**WHAT THE TASK ASKS:**
Starting at the first line of the data, please print exactly those lines through the one that holds "Given: Reset Bare Metal to default", omitting every picture.

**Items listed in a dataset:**
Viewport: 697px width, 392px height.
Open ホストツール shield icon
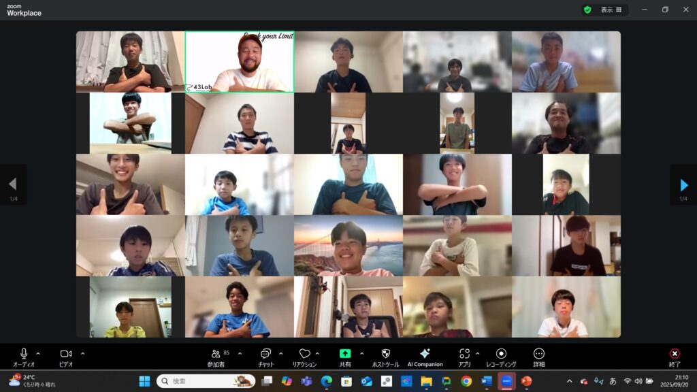(385, 357)
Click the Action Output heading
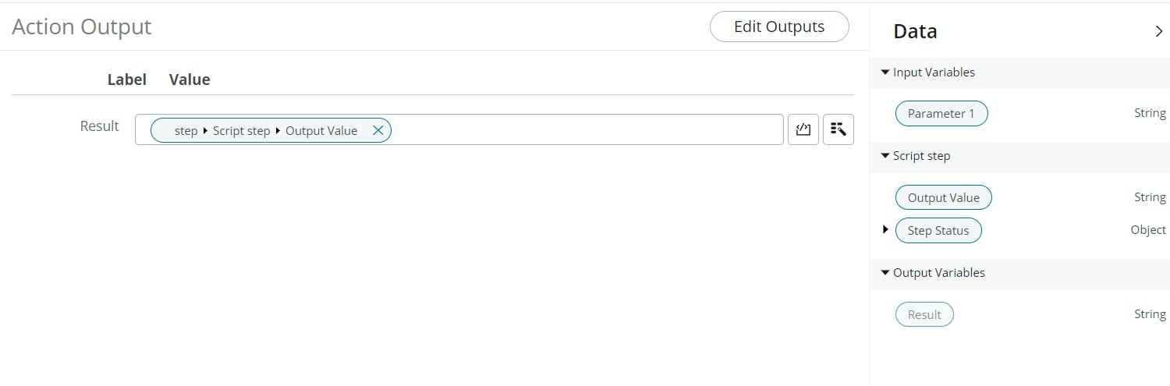The image size is (1170, 386). [x=82, y=27]
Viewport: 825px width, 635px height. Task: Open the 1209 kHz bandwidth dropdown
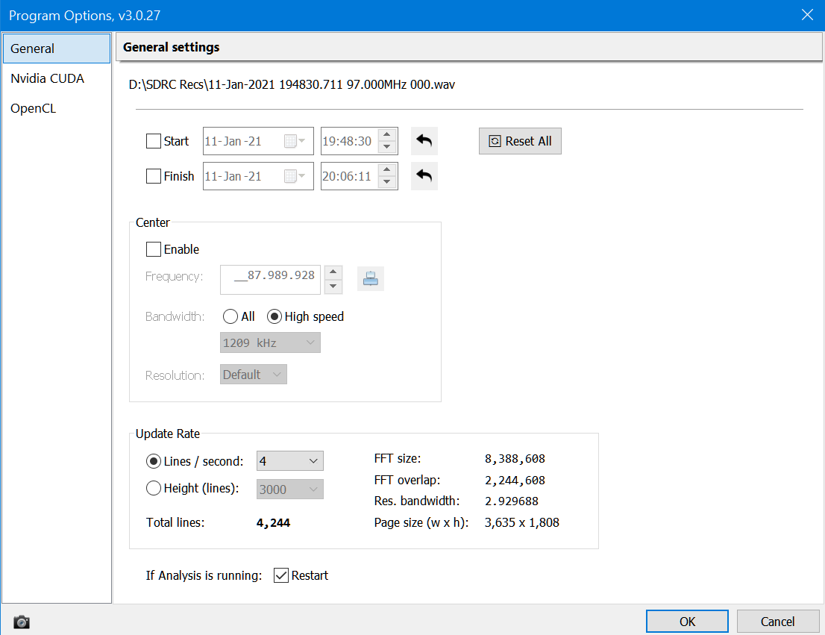271,343
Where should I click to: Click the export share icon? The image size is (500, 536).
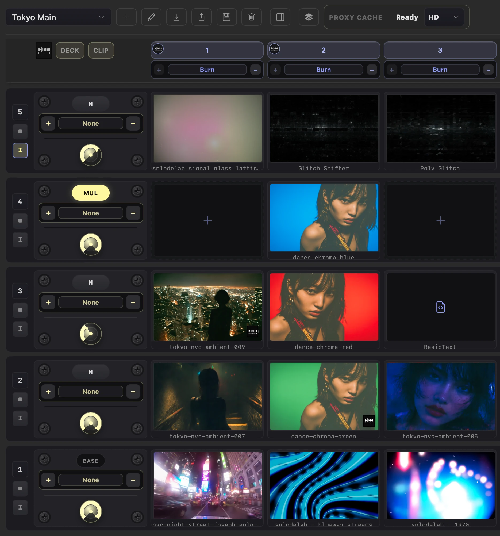(201, 17)
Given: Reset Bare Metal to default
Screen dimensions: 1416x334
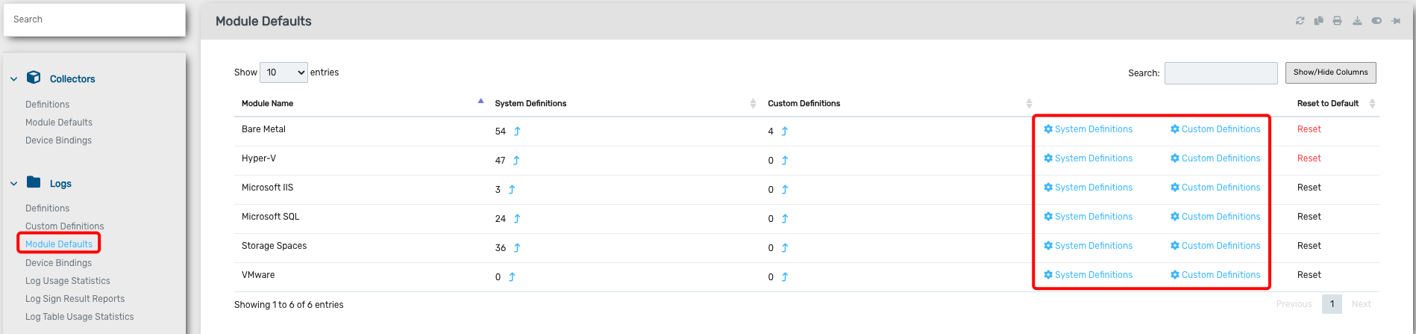Looking at the screenshot, I should click(1309, 129).
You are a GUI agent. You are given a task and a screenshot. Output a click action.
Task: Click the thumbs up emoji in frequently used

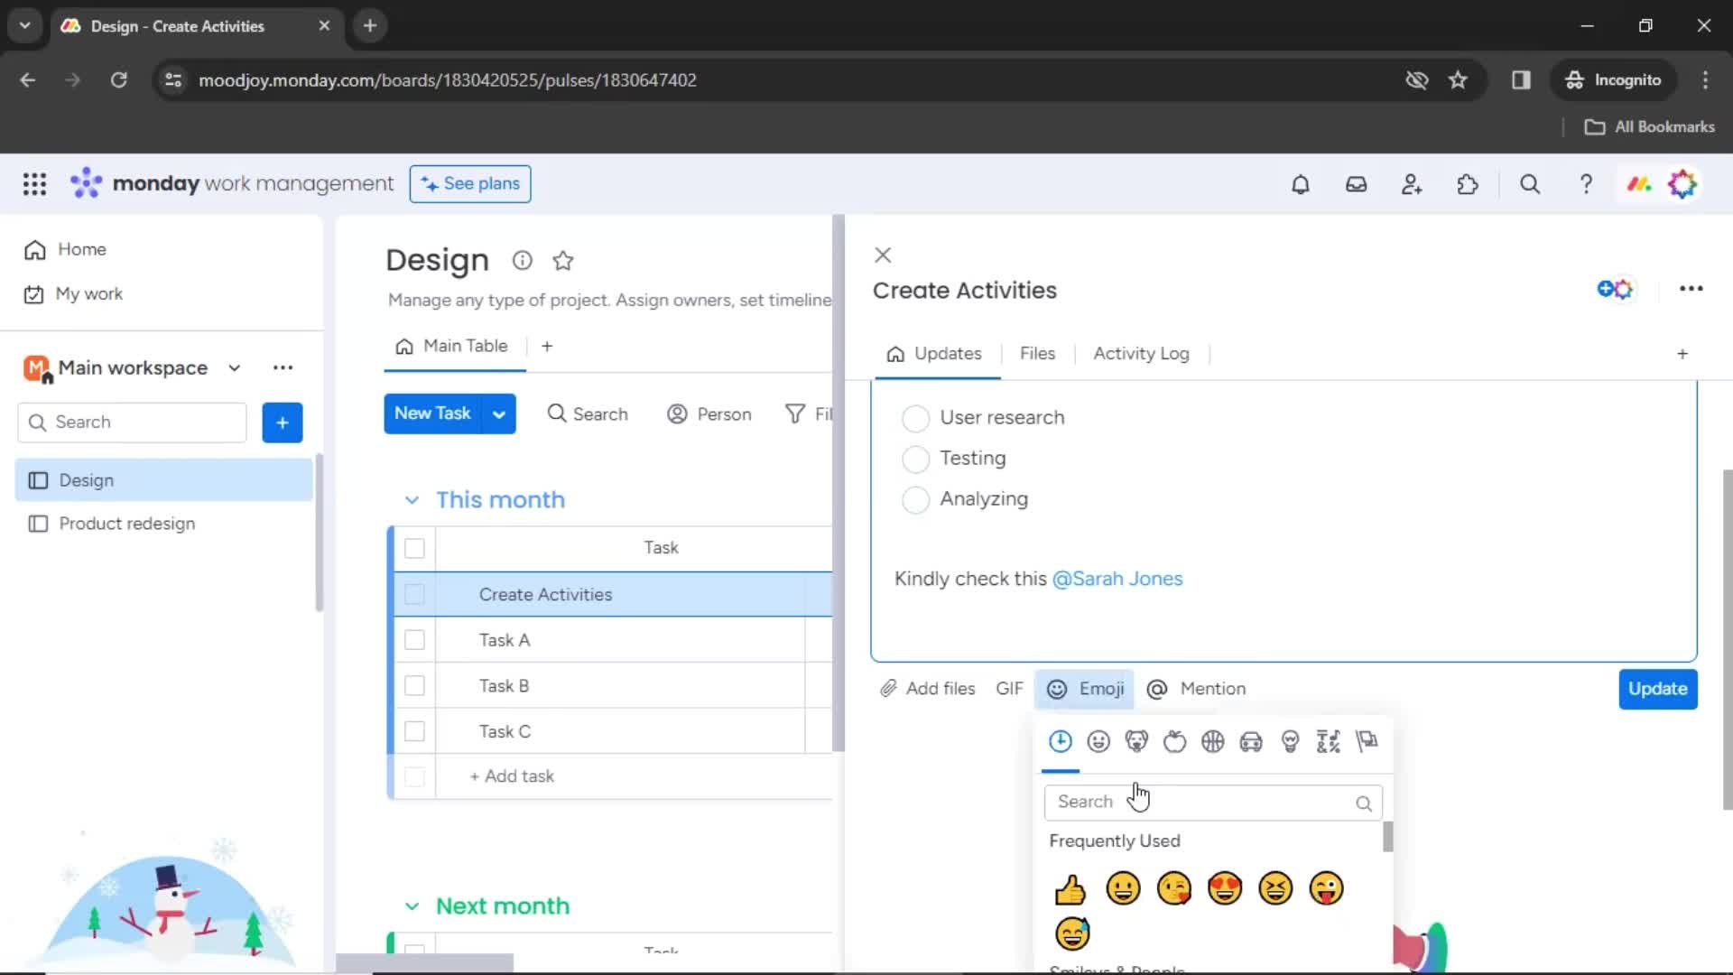[1070, 888]
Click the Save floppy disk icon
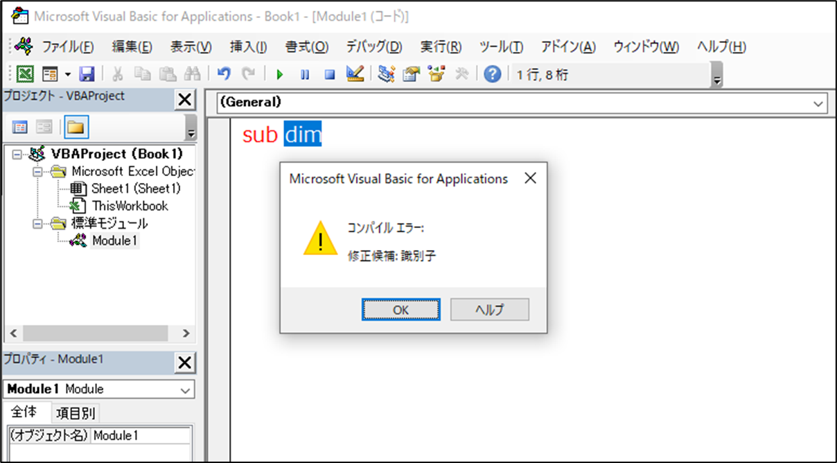This screenshot has width=837, height=463. pyautogui.click(x=87, y=74)
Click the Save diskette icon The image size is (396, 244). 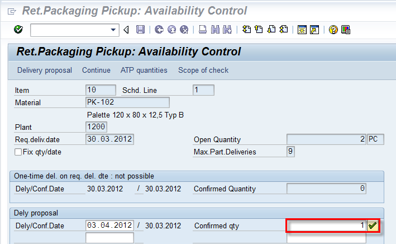click(140, 30)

**REPLY:**
Viewport: 697px width, 392px height.
Open ホストツール shield icon
(385, 357)
Click the Action Output heading
The image size is (1170, 386). [x=82, y=27]
Viewport: 825px width, 635px height. Task: Open the 1209 kHz bandwidth dropdown
271,343
Where should I click to: Click the export share icon? The image size is (500, 536).
(201, 17)
Given: Reset Bare Metal to default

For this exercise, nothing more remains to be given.